Le telefonate che la procura di Bari si prepara a depositare, dopo che l'indagine parallela e convergente dei pm napoletani ha riaperto la questione, mostrano come l'esordiente lobbista avesse le idee chiare. Domanda a Silvio interventi mirati su quelle che le ultime istruttorie hanno indicato come le migliori mangiatoie: la Protezione civile e Finmeccanica. E lo fa elencando nomi e società da presentare, così come lui presentava al premier le animatrici delle notti più allegre. Che Tarantini si fosse infilato negli uffici della struttura di Guido Bertolaso e in quella del colosso degli armamenti non è una novità. Era emerso negli interrogatori dell'estate 2009, quando l'inchiesta barese era ancora condotta dal pm Giuseppe Scelsi. Poi il fascicolo è passato nelle mani del procuratore Antonio Laudati ed è rimasto in cassaforte. Mentre quelle intercettazioni potrebbero contenere la prova dell'origine delle entrature di Gianpy.

Due anni fa si disse che Tarantini aveva conosciuto Bertolaso durante un ricevimento a casa del premier. Lo scandalo delle opere manovrate dalla Cricca non era ancora esploso e la ragnatela di corruzione alimentata dai contratti facili della Protezione civile era ignota. Tutti però in quei giorni bramavano di mettere le mani sugli appalti del G8, che dovevano trasformare la Maddalena in un'isola dei sogni: una torta a cui puntavano anche i soci del reclutatore di Patrizia D'Addario, Terry De Niccolò o "l'Angelina Jolie" barese Graziana Capone.

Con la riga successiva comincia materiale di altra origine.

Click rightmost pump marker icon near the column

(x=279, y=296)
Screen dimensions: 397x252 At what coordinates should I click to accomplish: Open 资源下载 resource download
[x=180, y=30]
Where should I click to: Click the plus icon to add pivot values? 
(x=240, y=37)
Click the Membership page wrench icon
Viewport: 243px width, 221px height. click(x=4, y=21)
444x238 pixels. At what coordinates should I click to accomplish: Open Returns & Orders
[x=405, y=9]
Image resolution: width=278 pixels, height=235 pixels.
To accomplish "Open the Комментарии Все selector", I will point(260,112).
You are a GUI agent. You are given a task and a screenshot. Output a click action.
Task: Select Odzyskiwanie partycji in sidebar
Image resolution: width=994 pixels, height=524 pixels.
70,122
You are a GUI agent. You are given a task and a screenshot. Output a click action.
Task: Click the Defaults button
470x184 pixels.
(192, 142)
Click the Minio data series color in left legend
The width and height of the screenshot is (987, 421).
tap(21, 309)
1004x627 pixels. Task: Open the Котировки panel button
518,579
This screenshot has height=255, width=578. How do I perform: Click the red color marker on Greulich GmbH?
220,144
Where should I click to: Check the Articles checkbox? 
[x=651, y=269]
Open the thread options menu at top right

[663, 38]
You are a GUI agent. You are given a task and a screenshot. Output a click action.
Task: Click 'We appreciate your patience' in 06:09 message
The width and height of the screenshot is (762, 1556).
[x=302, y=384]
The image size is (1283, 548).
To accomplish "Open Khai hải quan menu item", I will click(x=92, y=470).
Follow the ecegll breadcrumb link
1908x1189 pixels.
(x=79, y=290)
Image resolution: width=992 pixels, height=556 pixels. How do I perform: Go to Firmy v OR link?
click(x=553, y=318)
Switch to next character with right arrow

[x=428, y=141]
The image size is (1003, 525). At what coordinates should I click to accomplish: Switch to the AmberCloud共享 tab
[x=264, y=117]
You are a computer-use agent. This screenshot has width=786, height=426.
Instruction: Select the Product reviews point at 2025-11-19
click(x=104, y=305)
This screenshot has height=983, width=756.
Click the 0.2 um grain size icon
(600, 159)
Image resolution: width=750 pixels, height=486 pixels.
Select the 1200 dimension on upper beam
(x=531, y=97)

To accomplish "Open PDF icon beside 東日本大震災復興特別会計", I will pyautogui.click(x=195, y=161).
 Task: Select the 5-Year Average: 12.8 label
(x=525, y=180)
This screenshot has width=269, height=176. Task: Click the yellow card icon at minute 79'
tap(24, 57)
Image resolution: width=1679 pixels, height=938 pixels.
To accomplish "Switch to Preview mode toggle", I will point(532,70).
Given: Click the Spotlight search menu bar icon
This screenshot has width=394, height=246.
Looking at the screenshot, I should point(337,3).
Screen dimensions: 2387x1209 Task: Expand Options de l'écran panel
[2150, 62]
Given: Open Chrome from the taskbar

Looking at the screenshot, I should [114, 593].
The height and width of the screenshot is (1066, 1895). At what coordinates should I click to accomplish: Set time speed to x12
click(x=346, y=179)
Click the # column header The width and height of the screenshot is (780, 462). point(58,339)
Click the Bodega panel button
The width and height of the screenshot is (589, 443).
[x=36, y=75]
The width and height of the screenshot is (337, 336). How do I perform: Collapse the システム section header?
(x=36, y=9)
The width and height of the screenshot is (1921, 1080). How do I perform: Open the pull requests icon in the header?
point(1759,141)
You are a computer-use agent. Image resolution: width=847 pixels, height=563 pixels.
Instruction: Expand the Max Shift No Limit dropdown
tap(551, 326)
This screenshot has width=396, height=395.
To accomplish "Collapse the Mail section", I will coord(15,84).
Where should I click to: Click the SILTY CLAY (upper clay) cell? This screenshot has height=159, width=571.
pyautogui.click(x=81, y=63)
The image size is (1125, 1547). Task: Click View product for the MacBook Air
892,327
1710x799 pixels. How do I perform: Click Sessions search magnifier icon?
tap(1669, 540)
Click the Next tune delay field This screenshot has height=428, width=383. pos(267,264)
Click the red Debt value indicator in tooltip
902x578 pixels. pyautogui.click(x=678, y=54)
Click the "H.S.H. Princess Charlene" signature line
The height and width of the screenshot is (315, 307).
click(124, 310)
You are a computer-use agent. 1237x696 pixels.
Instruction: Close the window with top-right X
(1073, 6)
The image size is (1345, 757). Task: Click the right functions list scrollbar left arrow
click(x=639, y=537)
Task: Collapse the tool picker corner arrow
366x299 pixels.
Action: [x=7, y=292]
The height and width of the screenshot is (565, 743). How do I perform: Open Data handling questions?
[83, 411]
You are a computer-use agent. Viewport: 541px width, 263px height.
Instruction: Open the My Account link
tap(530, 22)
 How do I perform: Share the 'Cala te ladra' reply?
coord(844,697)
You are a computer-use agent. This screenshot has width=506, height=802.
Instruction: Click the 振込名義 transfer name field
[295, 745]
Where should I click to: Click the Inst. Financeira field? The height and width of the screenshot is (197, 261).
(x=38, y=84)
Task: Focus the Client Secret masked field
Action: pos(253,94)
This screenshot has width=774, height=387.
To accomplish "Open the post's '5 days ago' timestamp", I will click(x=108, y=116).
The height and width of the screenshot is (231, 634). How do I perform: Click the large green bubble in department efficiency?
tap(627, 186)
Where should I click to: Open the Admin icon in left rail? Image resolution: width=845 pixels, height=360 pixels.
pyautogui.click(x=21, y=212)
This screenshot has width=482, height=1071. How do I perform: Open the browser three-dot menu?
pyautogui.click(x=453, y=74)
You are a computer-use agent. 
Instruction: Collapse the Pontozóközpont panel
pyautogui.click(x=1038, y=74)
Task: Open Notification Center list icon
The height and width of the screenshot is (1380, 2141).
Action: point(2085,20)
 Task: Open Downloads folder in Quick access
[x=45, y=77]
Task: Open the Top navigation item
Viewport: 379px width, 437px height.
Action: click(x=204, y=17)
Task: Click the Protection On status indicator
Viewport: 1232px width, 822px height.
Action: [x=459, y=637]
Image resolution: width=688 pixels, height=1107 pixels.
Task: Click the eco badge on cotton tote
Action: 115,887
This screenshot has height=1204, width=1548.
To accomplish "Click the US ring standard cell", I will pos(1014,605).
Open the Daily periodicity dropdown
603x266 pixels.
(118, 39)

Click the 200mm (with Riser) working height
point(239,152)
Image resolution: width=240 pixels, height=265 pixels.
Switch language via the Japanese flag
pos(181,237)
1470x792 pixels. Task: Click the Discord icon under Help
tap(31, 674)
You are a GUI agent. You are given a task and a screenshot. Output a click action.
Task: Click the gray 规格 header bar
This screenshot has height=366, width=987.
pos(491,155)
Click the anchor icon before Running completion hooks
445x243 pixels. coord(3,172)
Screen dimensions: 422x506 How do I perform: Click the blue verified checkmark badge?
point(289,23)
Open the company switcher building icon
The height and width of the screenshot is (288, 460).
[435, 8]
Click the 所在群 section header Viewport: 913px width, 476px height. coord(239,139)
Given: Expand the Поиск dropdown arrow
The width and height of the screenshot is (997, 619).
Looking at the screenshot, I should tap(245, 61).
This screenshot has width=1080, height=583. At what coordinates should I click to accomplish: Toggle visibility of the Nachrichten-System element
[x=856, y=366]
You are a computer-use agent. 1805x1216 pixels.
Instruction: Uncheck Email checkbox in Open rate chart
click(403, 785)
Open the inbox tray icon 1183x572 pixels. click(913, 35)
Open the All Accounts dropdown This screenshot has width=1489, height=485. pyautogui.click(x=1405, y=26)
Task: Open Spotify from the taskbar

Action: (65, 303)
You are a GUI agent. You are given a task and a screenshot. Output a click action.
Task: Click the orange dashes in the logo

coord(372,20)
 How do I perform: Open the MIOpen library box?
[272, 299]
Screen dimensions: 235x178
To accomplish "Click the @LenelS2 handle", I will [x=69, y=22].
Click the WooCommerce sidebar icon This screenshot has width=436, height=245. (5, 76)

L'altro Eldorado dei raccomandati è Finmeccanica, la holding statale degli armamenti che con oltre 18 miliardi di fatturato permette di elargire commesse secondo criteri privatistici: proprio in quel periodo l'azienda stava realizzando un nuovo polo produttivo in Puglia. Oltre Bertolaso, Tarantini sarebbe stato in grado di arrivare a Marina Grossi, amministratore delegato della Selex, e moglie di Pierfrancesco Guarguaglini, numero uno di Finmeccanica che controlla anche Selex. Ma finora la ricostruzione di questi contatti è stata affidata alle testimonianze dei clienti che si erano rivolti a Tarantini per farsi largo a Roma. Primo fra tutti Enrico Intini, imprenditore pugliese che gli aveva dato consulenze per 300 mila euro. L'industriale sperava così di avere trovato un "cavallo di Troia" per fare breccia nell'esecutivo di centrodestra: da sempre infatti è considerato vicino al Pd e a Massimo D'Alema. Ed è anche tra i finanziatori delle campagne elettorali di Filippo Penati. Quasi un paradosso, perché alla fine chi tentava di sfruttare la benevolenza del premier era uno sponsor dei suoi avversari politici. Una relazione molto trasversale, non l'unica che sarebbe citata nelle conversazioni tra Papi e Gianpy.

Ad esempio gli investigatori oggi cercano di capire chi sia intervenuto per trovare lavoro alla signora Nicla Tarantini. Alla fine del 2009 venne assunta da un'azienda di Angelo Capriotti. L'imprenditore è stato coinvolto e poi scagionato nelle indagini sul piano carceri del ministro leghista Roberto Castelli: doveva fornire allo Stato le sue celle prefabbricate, un contratto da centinaia di milioni di euro. Infine sette mesi fa è stato arrestato a Roma dalla Finanza per una frode fiscale da 35 milioni. Alla signora Nicla Tarantini, avvocato trentenne senza nessuna esperienza, versava duemila euro per essere presente in ufficio dodici ore a settimana. "Non so dire chi me l'ha presentata, non l'ho scelta io", dichiara Capriotti ai pm romani. E aggiunge: "Faccio lavori per Alenia (Finmeccanica) dal 1992. Dal 2001 il mio referente in Alenia, l'ingegner Prudente, mi disse di parlare solo con Bernardo Barra, sostenendo che la decisione veniva dall'alto, da Guarguaglini e Borgogni. Barra mi raccontò che era socio di Lorenzo Cola". Ossia del consulente al centro dell'istruttoria sui fondi neri di Finmeccanica. Alla fine, si torna sempre negli stessi palazzi.